Bisa juga dengan cara tradisional yakni melihat bayang-bayang
matahari pada waktu tertentu (rashdul kiblat) setelah mengetahui data lintang
dan bujur tempat serta mengetahui lintang dan bujur Kakbah.

Bagaimana dengan kompas? Kompas yang selama ini beredar di
masyarakat memang dapat digunakan untuk menentukan arah kiblat
namun masih sebatas ancar-ancar yang masih perlu dicek kebenarannya.
Berbagai model kompas, termasuk kompas kiblat, masih mempunyai
kesalahan bervariasi sesuai dengan kondisi tempat (Magnetic Variation).

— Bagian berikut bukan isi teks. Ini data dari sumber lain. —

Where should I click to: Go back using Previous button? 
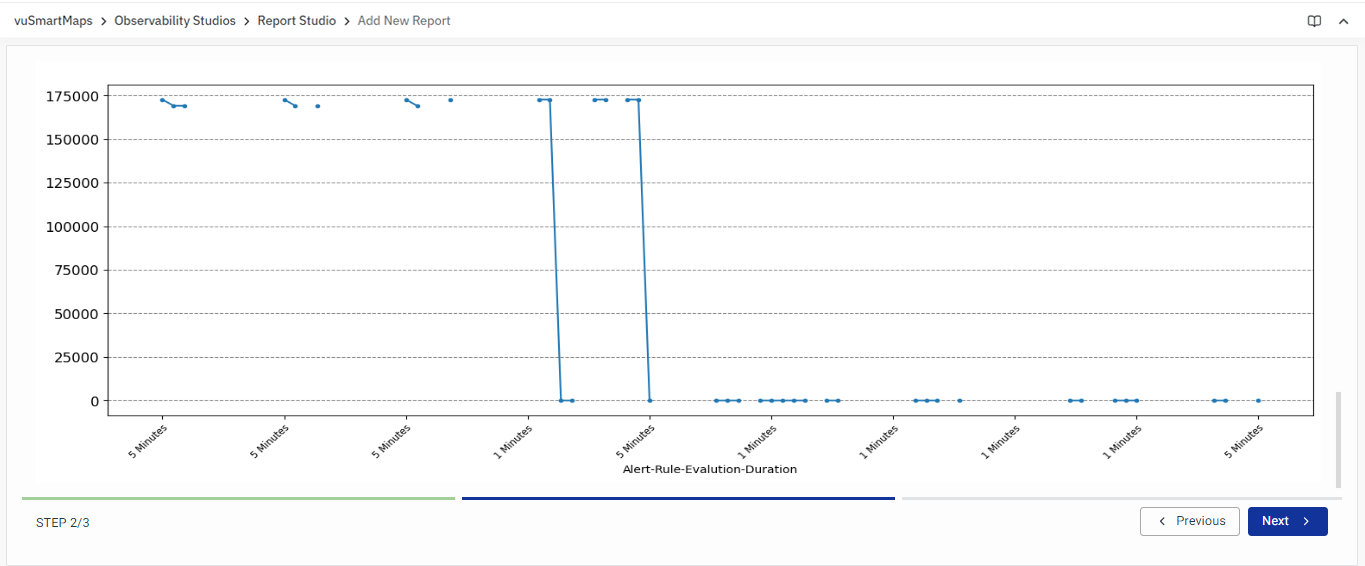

Apalagi untuk mengukuran di daerah yang banyak baja atau besinya,
yang pasti mengganggu penunjukkan utara dan selatan magnet.

Secara garis besar arah kiblat berdasarkan perhitungan astronomi
untuk daerah Jawa Tengah sekitar 24 derajat 10 menit sampai 25 derajat
dari titik barat sejati ke arah utara sejati. Jadi, dapat dicek dengan sudut
busur tersebut setelah mengetahui arah utara dan selatan sejati, Satu cara
tradisional yang dapat menghasilkan hasil akurat adalah dengan bayang-
bayang matahari sebelum dan sesudah kulminasi matahari lewat sebuah
lingkaran. Atau dengan cara yang sangat sederhana yakni rashdul kiblat
pada setiap tanggal 28 Mei pukul 16.18 WIB atau pada setiap tanggal 16
Juli pukul 16.27 WIB, semua benda tegak lurus adalah arah kiblat.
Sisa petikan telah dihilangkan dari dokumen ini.